Using Apache Hadoop to Find Signal in the Noise: Analyzing Adverse Drug Events
From the post:
Last month at the Web 2.0 Summit in San Francisco, Cloudera CEO Mike Olson presented some work the Cloudera Data Science Team did to analyze adverse drug events. We decided to share more detail about this project because it demonstrates how to use a variety of open-source tools – R, Gephi, and Cloudera’s Distribution Including Apache Hadoop (CDH) – to solve an old problem in a new way.
Background: Adverse Drug Events
An adverse drug event (ADE) is an unwanted or unintended reaction that results from the normal use of one or more medications. The consequences of ADEs range from mild allergic reactions to death, with one study estimating that 9.7% of adverse drug events lead to permanent disability. Another study showed that each patient who experiences an ADE remains hospitalized for an additional 1-5 days and costs the hospital up to $9,000.
Some adverse drug events are caused by drug interactions, where two or more prescription or over-the-counter (OTC) drugs taken together leads to an unexpected outcome. As the population ages and more patients are treated for multiple health conditions, the risk of ADEs from drug interactions increases. In the United States, roughly 4% of adults older than 55 are at risk for a major drug interaction.
Because clinical trials study a relatively small number of patients, both regulatory agencies and pharmaceutical companies maintain databases in order to track adverse events that occur after drugs have been approved for market. In the United States, the FDA uses the Adverse Event Reporting System (AERS), where healthcare professionals and consumers may report the details of ADEs they experienced.
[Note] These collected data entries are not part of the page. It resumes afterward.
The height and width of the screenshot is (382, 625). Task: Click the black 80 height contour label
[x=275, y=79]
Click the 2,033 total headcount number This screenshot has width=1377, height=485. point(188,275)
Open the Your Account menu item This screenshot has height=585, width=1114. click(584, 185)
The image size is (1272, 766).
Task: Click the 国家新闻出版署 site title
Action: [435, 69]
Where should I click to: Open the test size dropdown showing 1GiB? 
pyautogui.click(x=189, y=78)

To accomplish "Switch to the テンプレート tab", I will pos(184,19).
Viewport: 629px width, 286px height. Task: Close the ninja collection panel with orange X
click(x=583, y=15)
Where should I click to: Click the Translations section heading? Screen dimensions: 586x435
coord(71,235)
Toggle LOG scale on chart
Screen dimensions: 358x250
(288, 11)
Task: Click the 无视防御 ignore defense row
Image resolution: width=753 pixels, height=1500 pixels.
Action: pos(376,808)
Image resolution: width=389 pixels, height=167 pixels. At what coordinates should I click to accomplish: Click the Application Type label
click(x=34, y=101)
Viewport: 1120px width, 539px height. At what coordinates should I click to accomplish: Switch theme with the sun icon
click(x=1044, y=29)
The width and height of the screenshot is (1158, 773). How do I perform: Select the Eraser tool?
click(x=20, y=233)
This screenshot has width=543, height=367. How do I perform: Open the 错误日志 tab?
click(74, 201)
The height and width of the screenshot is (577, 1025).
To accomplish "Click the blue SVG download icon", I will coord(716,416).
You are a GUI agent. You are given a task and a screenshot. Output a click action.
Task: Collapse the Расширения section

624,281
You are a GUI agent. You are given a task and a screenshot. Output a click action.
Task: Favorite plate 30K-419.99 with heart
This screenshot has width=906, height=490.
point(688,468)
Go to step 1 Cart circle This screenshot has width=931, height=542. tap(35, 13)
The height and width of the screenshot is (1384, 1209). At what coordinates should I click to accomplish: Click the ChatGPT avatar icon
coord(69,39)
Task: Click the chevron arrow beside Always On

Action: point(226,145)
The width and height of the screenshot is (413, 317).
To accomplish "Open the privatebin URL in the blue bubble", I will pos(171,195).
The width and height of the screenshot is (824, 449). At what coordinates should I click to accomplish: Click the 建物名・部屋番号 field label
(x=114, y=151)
The FDA makes a well-formatted sample of the reports available for download from their website, to the benefit of data scientists everywhere.
Methodology
Identifying ADEs is primarily a signal detection problem: we have a collection of events, where each event has multiple attributes (in this case, the drugs the patient was taking) and multiple outcomes (the adverse reactions that the patient experienced), and we would like to understand how the attributes correlate with the outcomes. One simple technique for analyzing these relationships is a 2×2 contingency table:
For All Drugs/Reactions:
|
Reaction = Rj
|
Reaction != Rj
|
Total
|
Drug = Di
|
A
|
B
|
A + B
|
Drug != Di
|
C
|
D
|
C + D
|
Total
|
A + C
|
B + D
|
A + B + C + D
|
Based on the values in the cells of the tables, we can compute various measures of disproportionality to find drug-reaction pairs that occur more frequently than we would expect if they were independent.
For this project, we analyzed interactions involving multiple drugs, using a generalization of the contingency table method that is described in the paper, “Empirical bayes screening for multi-item associations” by DuMouchel and Pregibon. Their model computes a Multi-Item Gamma-Poisson Shrinkage (MGPS) estimator for each combination of drugs and outcomes, and gives us a statistically sound measure of disproportionality even if we only have a handful of observations for a particular combination of drugs. The MGPS model has been used for a variety of signal detection problems across multiple industries, such as identifying fraudulent phone calls, performing market basket analyses and analyzing defects in automobiles.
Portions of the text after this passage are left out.